— REQUIREMENT 1 —
In the forum thread about a rejected marriage license, why did the county turn down the couple's license? Answer in one to three sentences.
— REQUIREMENT 2 —
Write the next post in the forum thread about a rejected marriage license, picking up after its final post.

— EXTRACT PROVIDED —
::::

Post # 1
Well we just got an email from our officiant. The county rejected our marriage license. Turns out that even though our wedding was two weeks ago, we’re not legally married. A pre-wedding mix-up led to a blue pen being placed on the altar instead of a black pen, so our marriage license was signed by our witnesses in blue pen. Our officiant tried to cover it up by tracing over the names in black pen, but apparently the government doesn’t take kindly to essentially forging legal documents.
At some point you just have to laugh, right? It just cracks me up because near the end of wedding planning when I was so stressed about all of the details, I adopted this mantra, “whatever happens, we’re still going to be married!” The wedding went off without a hitch — I guess it’s the marriage I should have been worried about. I mean, I know we’re still *married,* but some of the wind has been taken out of my sails.
All of that and we got married out of state, so there’s a high probability that we’re going to have to drive all the way back to sort this out. Just what you want two weeks after your wedding, right?
Moral of the story, test your pen. Don’t entrust that task to anyone else.
Post # 3
@cmbr: What? That’s crazy!
Post # 4
Ugh! That was my worst nightmare. I’m sorry that happened to you guys 🙁
Post # 5
Ugh! That’s awful! What does this mean for your legal “anniversary”?
Post # 6
Soooo Sorry this happened to you guys.
BUT… Oh what a story !!
The kids, grandkids and their off-spring will be telling this one for the next 100+ years.
Post # 7
Wow, that’s really ironic. Could you just get legally married in your curent state (city hall style) and discard the old lisence? Or do you have to actually deal with the first one?
Well, you seem to have a good attitude about it. One day, this will be a funny story in your history.
Post # 8
@cmbr: My parents technically have a common law marriage as opposed to a legal one. My dad’s name is George, but was raised as Jorge (the hospital wouldn’t let his parents give them Mexican names). He didn’t start going by George until after my brother, Jorge, was born. So, when it came time to sign the marriage license, he signed it Jorge instead of George. Never bothered to get it fixed.
Post # 9
Yikes! That is a nightmare. And such a stupid thing (both that they only accept black pen and that your officiant tried to trace the names).
Do you really have to go back to the original location to re-do the legal part of it? Since they aren’t accepting the ceremony/certificate as valid, if you have to do it again you might as well just do a city hall/JP deal close to you.

::::

— DATA FOR REVIEW —
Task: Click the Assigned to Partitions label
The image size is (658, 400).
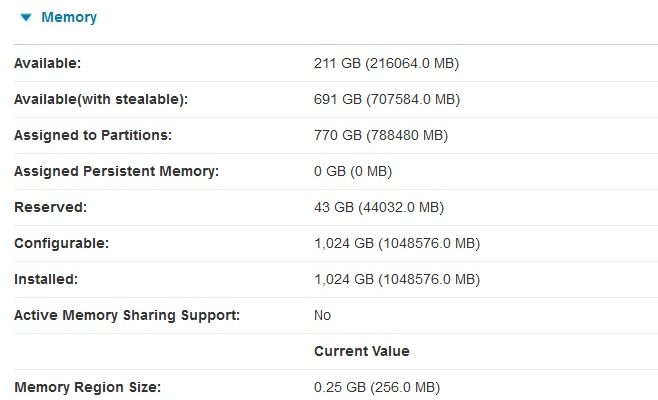Action: pyautogui.click(x=93, y=135)
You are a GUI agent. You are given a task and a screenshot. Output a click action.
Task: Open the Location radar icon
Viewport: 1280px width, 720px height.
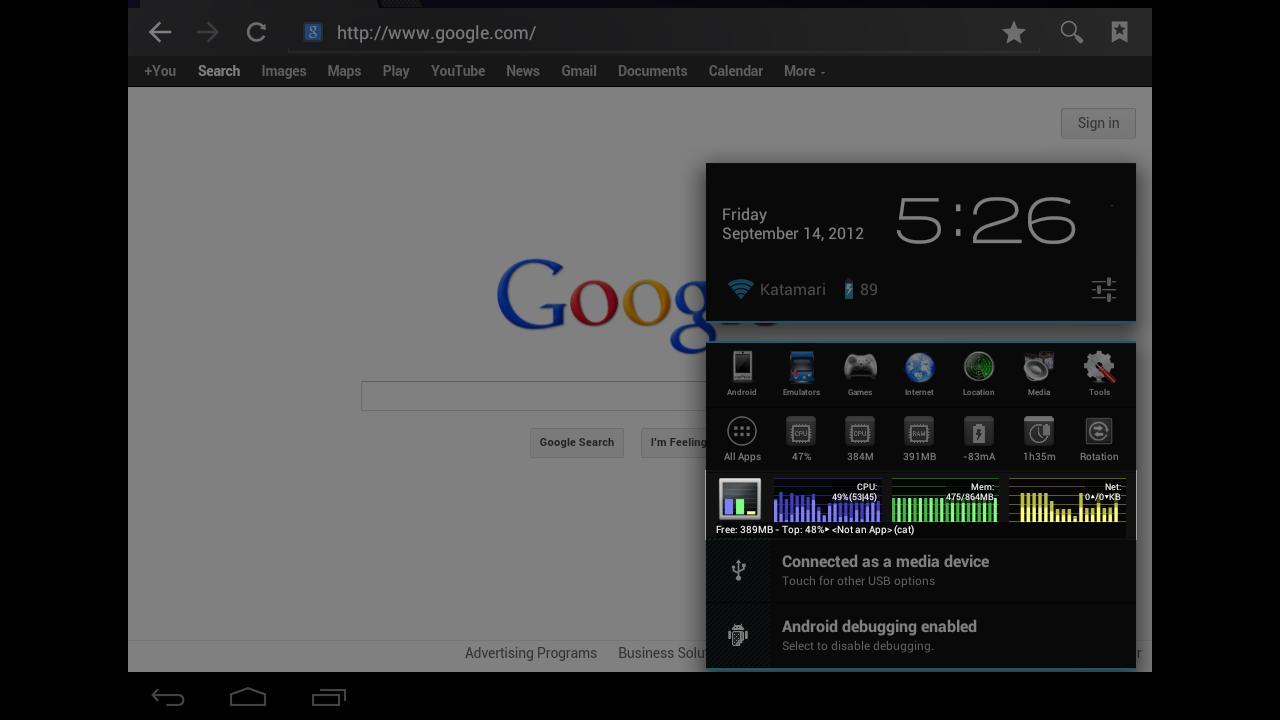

::::

— TASK RESULT 1 —
Because of a mix-up before the wedding, the witnesses signed the license in blue pen instead of black. The officiant then traced over their names in black pen, and the government treated that as forging a legal document.

— TASK RESULT 2 —
Post # 10
Oh, you poor thing! You seem to be taking it well, so good on you for that 🙂
Really, that’s terrible on the officiant’s part…
Post # 11
We’re hoping that we can handle this from out-of-state. Apparently my friend had a mistake on her original license too, and she just had to fax some forms or something. The part that bums me out is that instead of having a unity candle or a sand ceremony, we had a “signing ceremony” where a soloist sang while the officiant, best man, and maid of honor signed the license.
I thought it was a beautiful way to tie the legal marriage to the spiritual ceremony, so it’s kind of crappy that we won’t have that copy as the official copy. I really wanted my sister to sign as a witness, and if they make us have new witnesses sign, I’m screwed because she lives on the opposite side of the country and flew in for the wedding. I know it’s just a piece of paper that I’ll never really have to even see again, but it’s more the thought behind it.
The part I feel the worst about is that my sister-in-law was the one to put the pen on the altar. She swears it was black when she tested it and she feels terrible. I feel terrible that she feels terrible!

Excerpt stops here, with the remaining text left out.